## Given task A
Rescale the records between the line holding "Task: Click 小东 inside the dashed text box" and the line holding "coord(215,324)", inclusive, and reproduce only those lines, requests included, with every coordinate in the answers multiplied by 0.3 and rounded to a whole number, halves up. Leave the pictures out of your output.

* Begin Given passage *

7. The method according to any of the preceding claims, wherein the conductive link is formed by an extruded or solid piece of conductive material.

8. The method according to any of the preceding claims, wherein the conductive material (6') is a conductive polymer.

9. The method according to any of the preceding claims, wherein the aperture (6) has a conical shape, whereby the apex of the cone is directed towards the inner surface (A) of the pipe (1, 2).

10. The method according to any of the preceding claims, wherein 1 to 10, preferably about 1 to 4, pairs of conductive links which ground the first conductive layer (7', 7") are formed.

11. The method according to any of the preceding claims for jointing two pipes (1, 2) having a multi- layered wall structure having an inner surface (A) and an outer surface (B) and containing at least a first conductive layer (7', 7"), which is covered by a non- conductive layer (5, 8), which is located on the outside of the conductive layer (7', 7"), in which method

- the ends of two multilayer pipes (1, 2) are fit against each other in abutting

relationship,

- the ends of the pipes (1, 2) are secured to each other to form a joint (3) between the pipes (1, 2), and

- said at least first conductive layer (7 ', 7") is grounded.

12. The method according to any of the preceding claims, wherein each of the layers of the pipes is formed by a polymeric material. 13. The method according to any of the preceding claims, wherein the layers of the pipes are formed by polymeric materials which are

- co-extrudable;

- capable of being welded together; or

- both.

14. The method according to any of the preceding claims, wherein the two pipes are joined together by butt fusion welding or electrofusion welding using electrofusion sleeves.

* End Given passage *
* Begin Exercise data *

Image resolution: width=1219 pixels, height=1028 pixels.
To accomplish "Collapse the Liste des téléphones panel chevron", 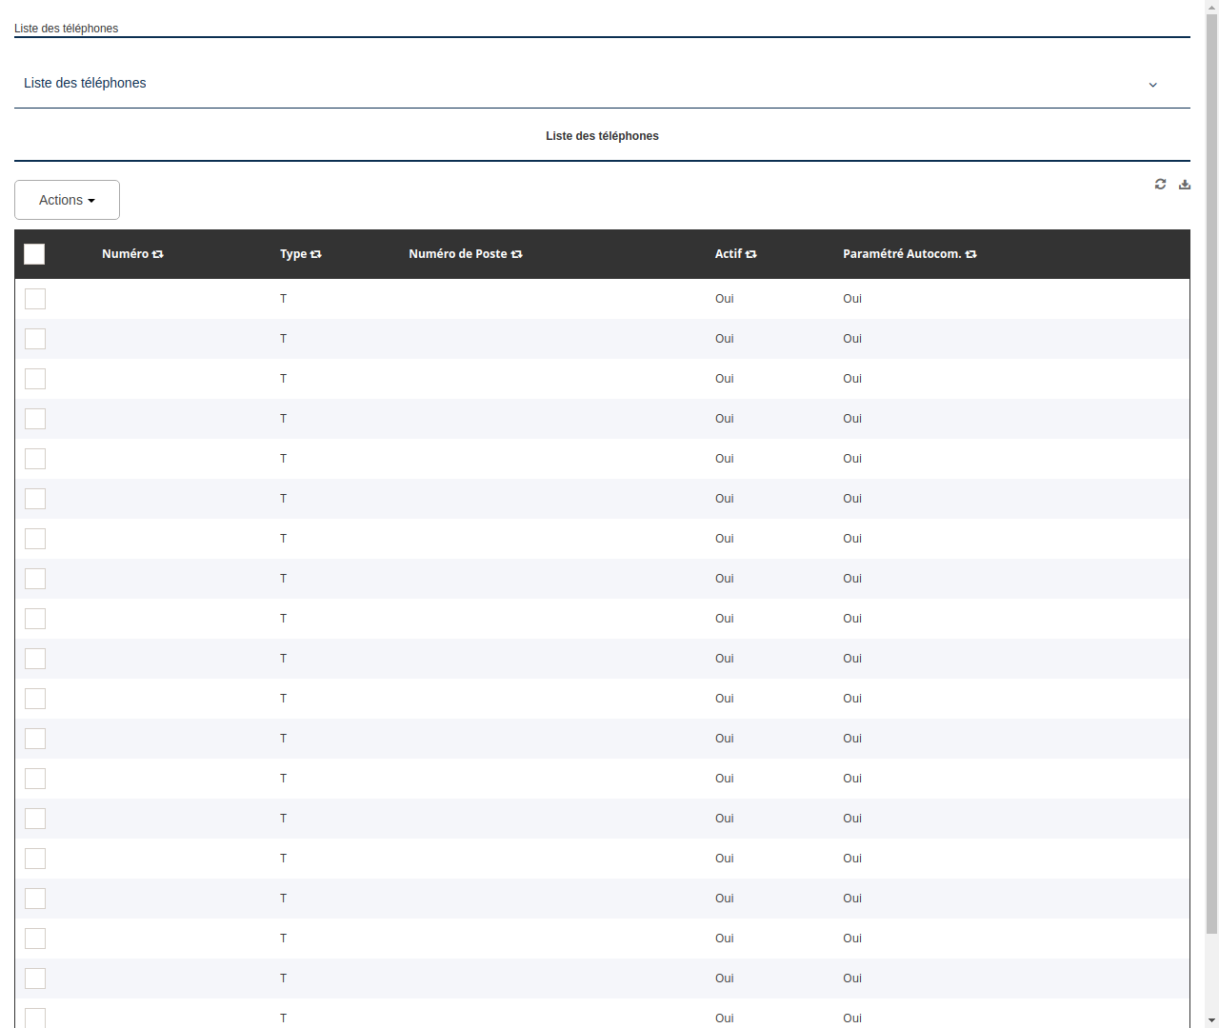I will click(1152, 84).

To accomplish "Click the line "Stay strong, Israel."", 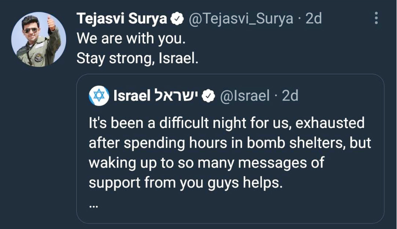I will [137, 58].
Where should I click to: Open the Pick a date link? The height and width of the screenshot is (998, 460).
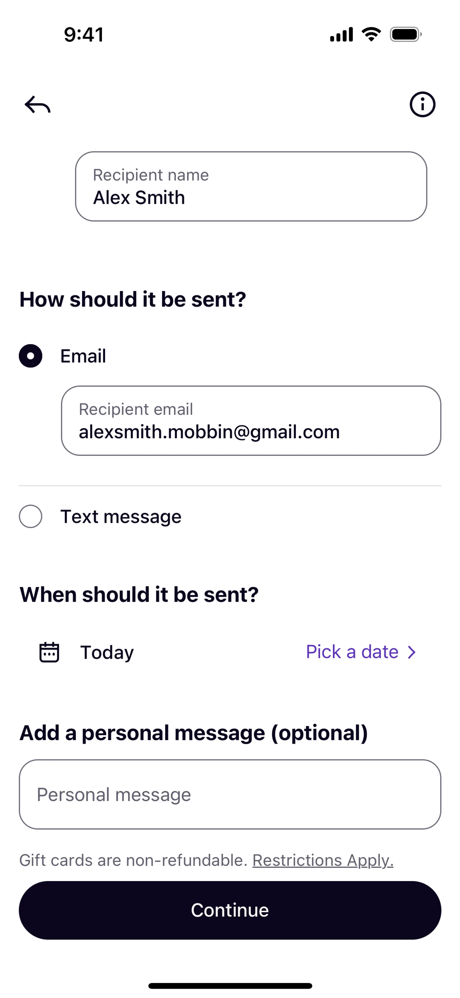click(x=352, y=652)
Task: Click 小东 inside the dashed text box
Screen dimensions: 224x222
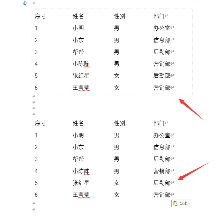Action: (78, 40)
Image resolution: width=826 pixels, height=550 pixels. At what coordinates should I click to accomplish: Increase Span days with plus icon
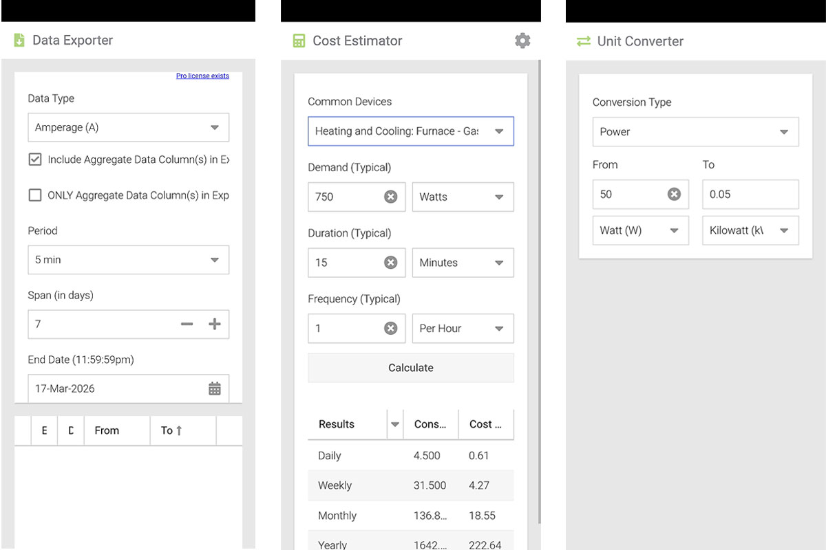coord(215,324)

* End Exercise data *
* Begin Exercise data *

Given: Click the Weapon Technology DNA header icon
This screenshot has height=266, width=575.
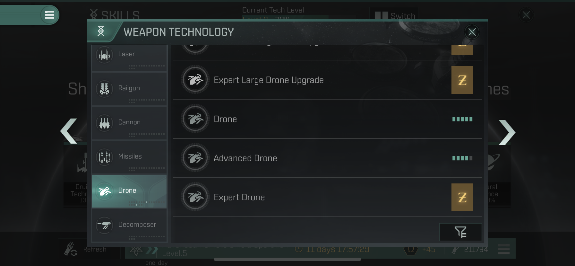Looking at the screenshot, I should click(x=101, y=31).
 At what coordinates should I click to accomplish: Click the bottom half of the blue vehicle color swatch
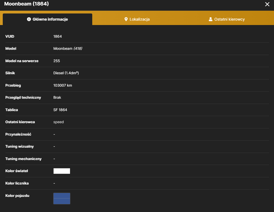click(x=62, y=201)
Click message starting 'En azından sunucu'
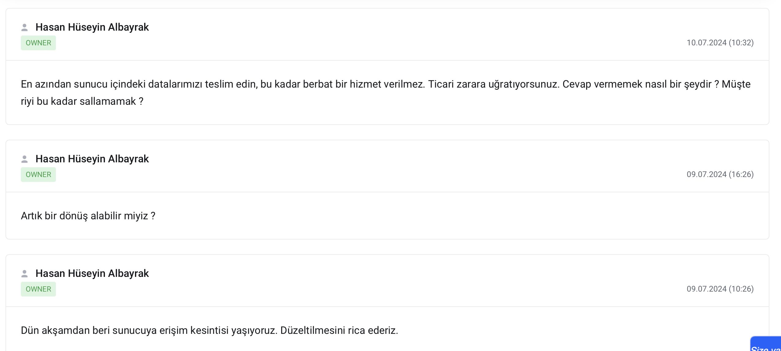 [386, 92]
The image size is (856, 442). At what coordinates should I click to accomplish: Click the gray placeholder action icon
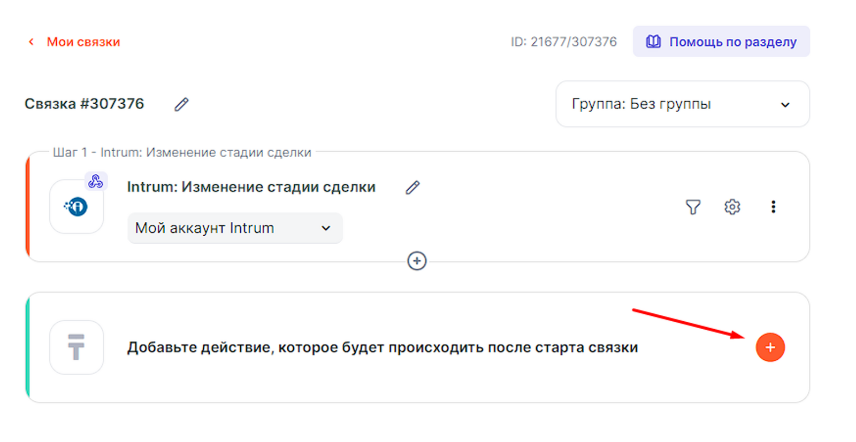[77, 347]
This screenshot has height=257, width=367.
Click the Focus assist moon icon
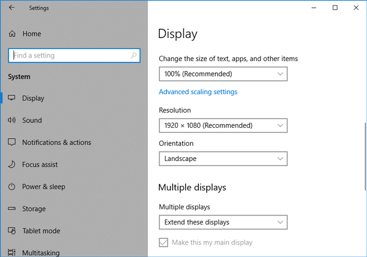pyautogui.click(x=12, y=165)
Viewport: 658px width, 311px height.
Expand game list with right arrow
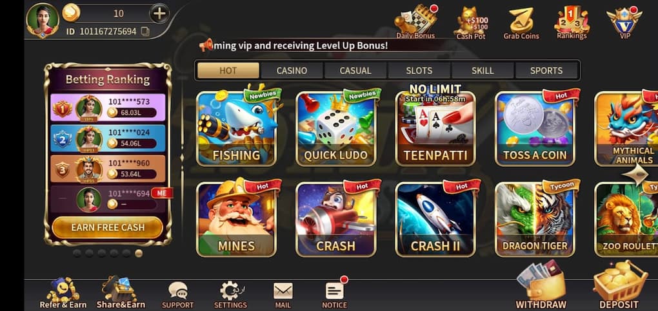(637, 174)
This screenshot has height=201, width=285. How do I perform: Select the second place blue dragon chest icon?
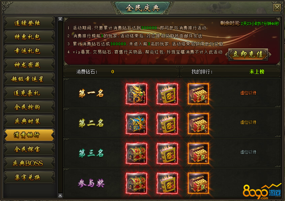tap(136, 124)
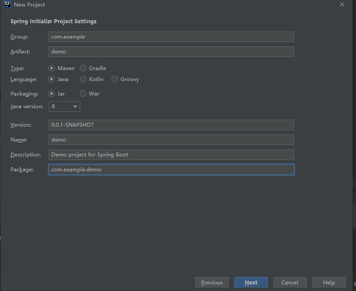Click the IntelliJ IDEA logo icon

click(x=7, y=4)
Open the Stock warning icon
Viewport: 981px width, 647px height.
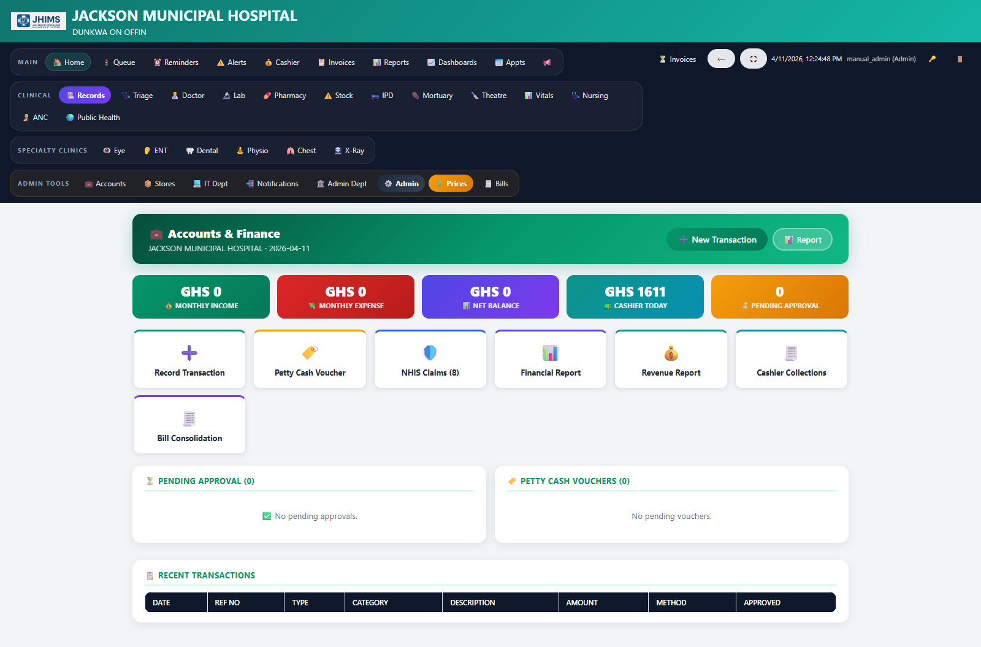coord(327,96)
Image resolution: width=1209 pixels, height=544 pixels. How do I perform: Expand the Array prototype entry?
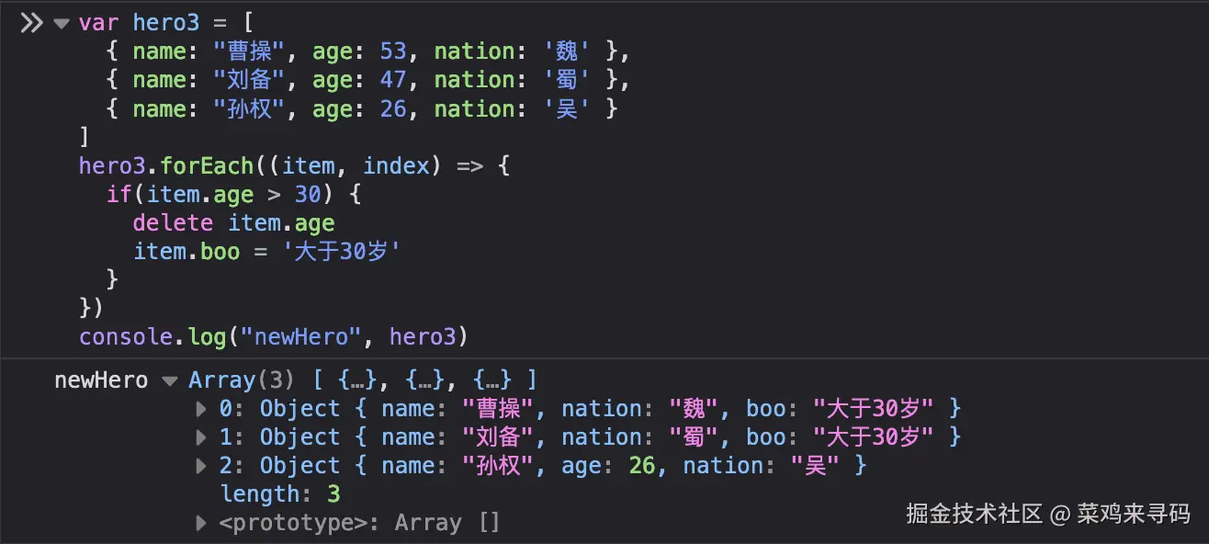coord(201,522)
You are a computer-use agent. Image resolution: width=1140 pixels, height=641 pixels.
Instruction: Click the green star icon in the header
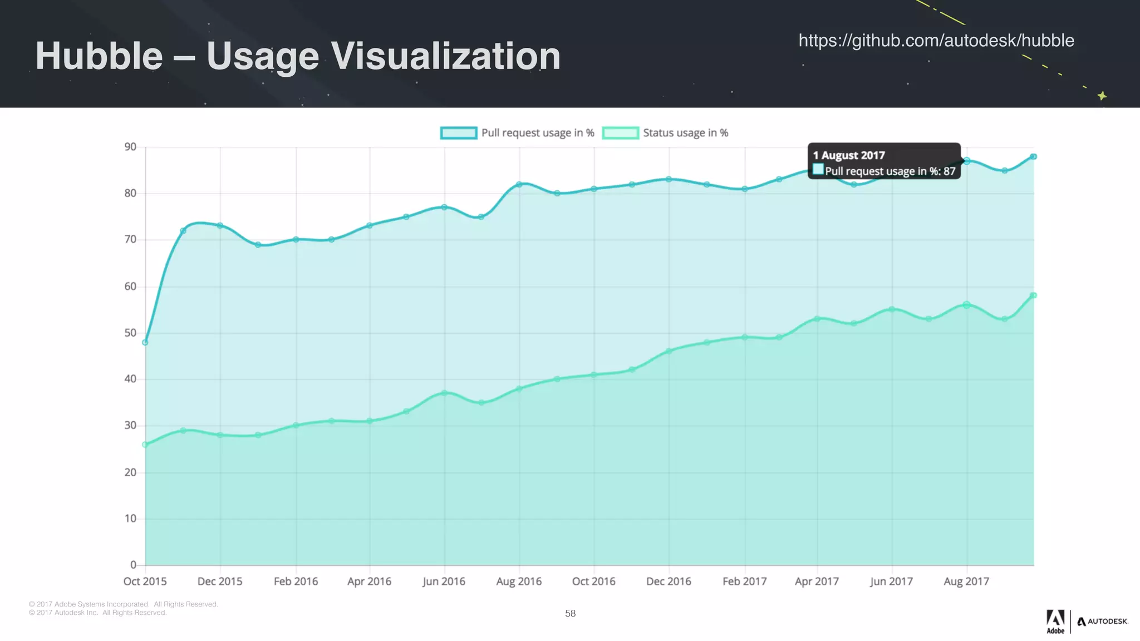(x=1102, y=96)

* End Exercise data *

## Given task B
Carry the pipe-jointing claims further, continuing from where they stop.

## Output A
Task: Click 小东 inside the dashed text box
Screen dimensions: 224x222
Action: (23, 12)
Image resolution: width=826 pixels, height=550 pixels. At what coordinates should I click to accomplish: Increase Span days with plus icon
coord(65,97)

## Output B
15. The method according to any of the preceding claims, wherein the wall structure of the pipe (1, 2) comprises a first conductive layer (7', 7"), a second conductive layer (4', 4") located at a distance from the first conductive layer (7', 7"), and an intermediate non- conductive layer (5, 8) located between the first and second conductive layer, whereby the second conductive layer (4', 4") forms the outer surface (B) of the pipe (1, 2) and the first and second conductive layers are connected through the conductive link, said first conductive layer (7', 7") being grounded through any point on the second conductive layer (4', 4").

16. Polymeric pipe (1) having a wall structure (1, 2) comprising an inner surface (A) and an outer surface (B) and containing at least a first conductive layer (7', 7"), which is covered by a non-conductive layer (5, 8), which is located on the outside of the first conductive layer (7', 7"), c h a r a c t e r i z e d in that the pipe (1, 2) comprises at least one aperture (6) in the wall structure, which aperture (6) extends through the wall structure from the inner surface (A) to the outer surface (B), and whereby the aperture (6) is filled with conductive material, said conductive material forming a conductive link from the at least first conductive layer (7', 7") through the non-conductive layer (5, 8) to the outer surface (B) for grounding the at least first conductive layer (7', 7").

17. The polymeric pipe (1) according to claim 16, wherein the aperture is position in an area which is not heated up when the pipe is coupled to another pipe by wielding.

18. The polymeric pipe (1) according to claim 16 or 17, having a first and a second, opposite end, wherein the area of the pipe wall in the proximity of the first end exhibits at least one aperture filled with conductive material, whereas the area in the proximity of the opposite, second end is free from such apertures.

19. The polymeric pipe (1) according to any of claims 16 to 18, wherein the wall structure of the pipe (1 , 2) comprises a first conductive layer (7', 7"), a second conductive layer (4', 4") located at a distance from the first conductive layer (7', 7"), and an intermediate non- conductive layer (5, 8) located between the first and second conductive layer, whereby the second conductive layer (4', 4") forms the outer surface (B) of the pipe (1, 2) and the first and second conductive layers are connected through the conductive link, said first conductive layer (7', 7") being grounded through any point on the second conductive layer (4', 4").

20. The polymeric pipe (1) according to any of claims 16 to 19, wherein the wall structure of the pipe (1, 2) comprises a second conductive layer (4', 4") located on the outer surface of the wall structure, said second conductive layer being in the form of a continuous conductive layer or, preferably, in the shape of conductive stripes.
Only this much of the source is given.